● Aim: Put the lines of the data below, from the line containing "Exhibits, Collectors, Performances (48, 507)" through the line containing "NOTÍCIAS (338, 289)", into a JSON list of strings with one string per line. Skip blank lines and include nothing outside that stretch.

|---|

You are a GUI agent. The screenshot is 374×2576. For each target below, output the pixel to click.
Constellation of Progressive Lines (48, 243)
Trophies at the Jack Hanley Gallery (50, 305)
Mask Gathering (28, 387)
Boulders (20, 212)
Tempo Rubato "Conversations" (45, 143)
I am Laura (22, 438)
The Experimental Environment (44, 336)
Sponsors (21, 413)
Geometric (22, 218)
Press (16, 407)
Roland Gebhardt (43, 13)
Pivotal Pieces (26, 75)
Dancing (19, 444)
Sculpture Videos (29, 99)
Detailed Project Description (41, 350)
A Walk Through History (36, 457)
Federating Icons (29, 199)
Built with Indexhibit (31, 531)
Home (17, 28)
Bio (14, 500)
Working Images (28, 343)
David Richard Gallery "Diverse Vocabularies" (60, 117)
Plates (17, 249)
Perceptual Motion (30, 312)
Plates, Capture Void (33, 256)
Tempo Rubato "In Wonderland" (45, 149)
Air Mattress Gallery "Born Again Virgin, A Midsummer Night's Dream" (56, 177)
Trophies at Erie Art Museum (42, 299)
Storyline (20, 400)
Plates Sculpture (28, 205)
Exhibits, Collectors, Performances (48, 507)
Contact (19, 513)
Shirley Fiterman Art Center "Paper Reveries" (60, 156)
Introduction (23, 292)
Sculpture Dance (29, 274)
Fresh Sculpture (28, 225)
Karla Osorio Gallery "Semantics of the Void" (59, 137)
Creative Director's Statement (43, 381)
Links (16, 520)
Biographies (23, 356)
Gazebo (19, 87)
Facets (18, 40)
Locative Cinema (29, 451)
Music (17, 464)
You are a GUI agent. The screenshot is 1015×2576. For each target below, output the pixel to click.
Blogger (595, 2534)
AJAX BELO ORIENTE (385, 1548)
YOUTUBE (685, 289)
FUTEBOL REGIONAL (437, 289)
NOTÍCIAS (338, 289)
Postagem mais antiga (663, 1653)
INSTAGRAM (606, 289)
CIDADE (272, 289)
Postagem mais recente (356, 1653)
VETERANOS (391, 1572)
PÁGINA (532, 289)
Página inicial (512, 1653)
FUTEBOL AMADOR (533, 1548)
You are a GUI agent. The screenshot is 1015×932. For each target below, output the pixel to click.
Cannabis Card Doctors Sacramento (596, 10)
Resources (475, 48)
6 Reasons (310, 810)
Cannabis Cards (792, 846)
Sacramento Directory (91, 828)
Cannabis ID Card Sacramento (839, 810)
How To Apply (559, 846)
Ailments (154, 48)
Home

|---|

● The response:
[
  "Exhibits, Collectors, Performances (48, 507)",
  "Contact (19, 513)",
  "Shirley Fiterman Art Center \"Paper Reveries\" (60, 156)",
  "Introduction (23, 292)",
  "Sculpture Dance (29, 274)",
  "Fresh Sculpture (28, 225)",
  "Karla Osorio Gallery \"Semantics of the Void\" (59, 137)",
  "Creative Director's Statement (43, 381)",
  "Links (16, 520)",
  "Biographies (23, 356)",
  "Gazebo (19, 87)",
  "Facets (18, 40)",
  "Locative Cinema (29, 451)",
  "Music (17, 464)",
  "You are a GUI agent. The screenshot is 1015×2576. For each target below, output the pixel to click.",
  "Blogger (595, 2534)",
  "AJAX BELO ORIENTE (385, 1548)",
  "YOUTUBE (685, 289)",
  "FUTEBOL REGIONAL (437, 289)",
  "NOTÍCIAS (338, 289)"
]